La inteligencia artificial se ha convertido en una prioridad estratégica para todos los sectores económicos. Las empresas buscan ganar eficiencia, reducir costes y mejorar la experiencia del cliente mediante la automatización y el uso de modelos avanzados de análisis de datos. Y dentro de esta carrera tecnológica, el sector financiero figura entre los más avanzados, sin embargo, no todos obtendrán los mismos resultados. Y los neobancos conseguirán sacar más partido a la IA que la banca tradicional.

Así lo defiende Myinvestor, desde donde consideran que los grandes grupos financieros utilizarán la IA principalmente para mejorar su eficiencia y simplificar estructuras, mientras que los neobancos tendrán una oportunidad adicional para acelerar su crecimiento y ganar cuota de mercado. "La gran banca ganará por ahorro de costes, pero la neobanca tiene más potencial para crecer gracias a esta tecnología", apunta el consejero delegado, Carlos Aso, en los cursos de la Apie en Santander.

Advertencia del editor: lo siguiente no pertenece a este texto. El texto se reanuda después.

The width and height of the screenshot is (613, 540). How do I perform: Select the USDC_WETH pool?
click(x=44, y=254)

La reflexión llega en un momento en el que las principales entidades españolas han situado la inteligencia artificial en el centro de sus planes estratégicos. El Santander ha avanzado que aspira a obtener más de 1.000 millones de euros de valor adicional gracias a la IA; El BBVA ha creado una división específica para liderar su transformación en este ámbito y CaixaBank ha convertido la inteligencia artificial generativa en uno de los pilares de su plan tecnológico Cosmos.

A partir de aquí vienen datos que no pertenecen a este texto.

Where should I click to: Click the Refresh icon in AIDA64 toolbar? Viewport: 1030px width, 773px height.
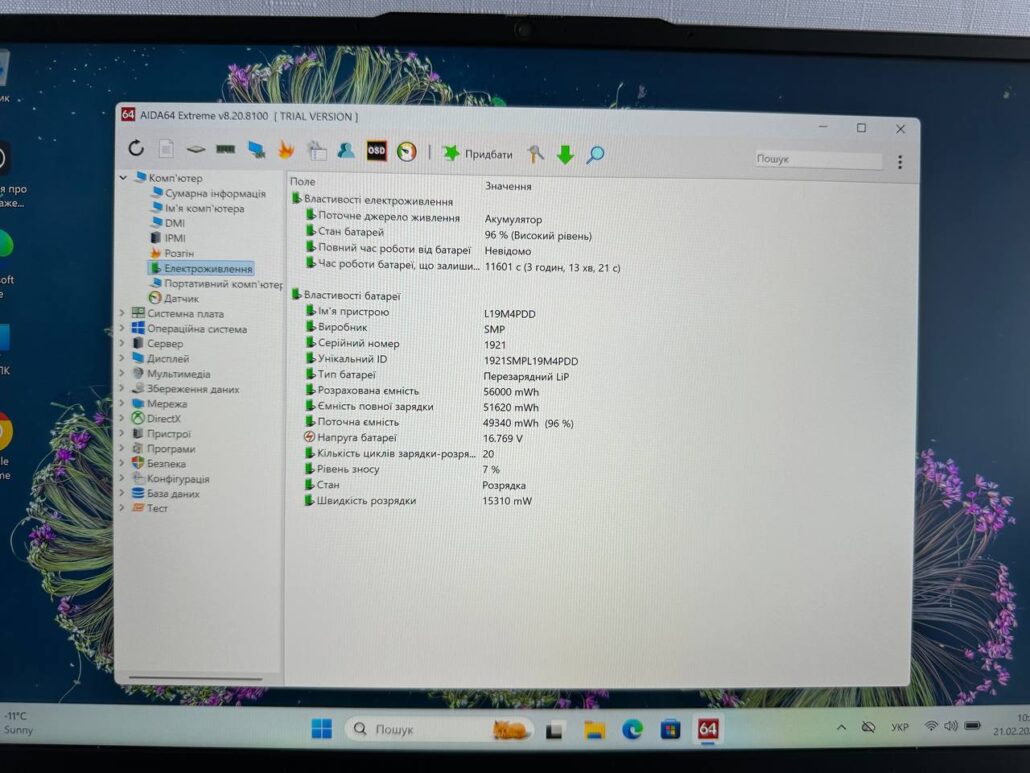click(x=136, y=149)
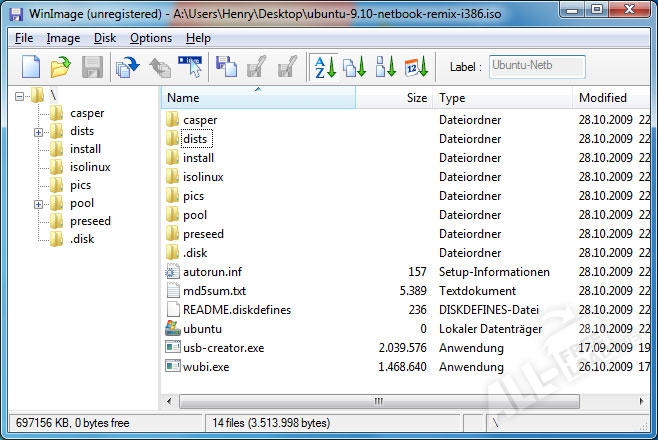
Task: Click the Size column header
Action: pos(417,98)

Según MyInvestor, detrás de esta apuesta existe una lógica evidente: la capacidad de la IA para automatizar procesos y reducir costes operativos. La entidad estima que un gran banco podría llegar a recortar entre un 20% y un 25% de sus costes en un horizonte de entre tres y cinco años gracias a la automatización de tareas, la mejora de procesos y el despliegue de agentes inteligentes.

Ahora bien, la entidad cree que neobancos como Revolut, Trade Republic, N26 o el propio MyInvestor están mejor posicionados porque operan con estructuras mucho más ligeras que las entidades tradicionales y cuentan con una mayor capacidad para incorporar nuevas tecnologías, al no tener limitaciones como las oficinas físicas y haber construido su negocio sobre modelos digitales y una estructura de costes más reducida que la de los bancos tradicionales.

En este contexto, MyInvestor considera que esto también puede acelerar la captación de clientes entre los bancos nativos digitales al facilitar el acceso a la información financiera y simplificar la toma de decisiones. 

Para la entidad, la clave estará en quién será capaz de transformar antes la innovación en crecimiento. Los bancos tradicionales parten con la ventaja de su tamaño y capacidad financiera. Los neobancos, en cambio, cuentan con una mayor agilidad para adaptarse a un entorno que cambia a gran velocidad. Y es precisamente esa flexibilidad la que, según Carlos Aso, puede convertir a los nuevos actores digitales en los grandes ganadores de la próxima revolución tecnológica del sector financiero.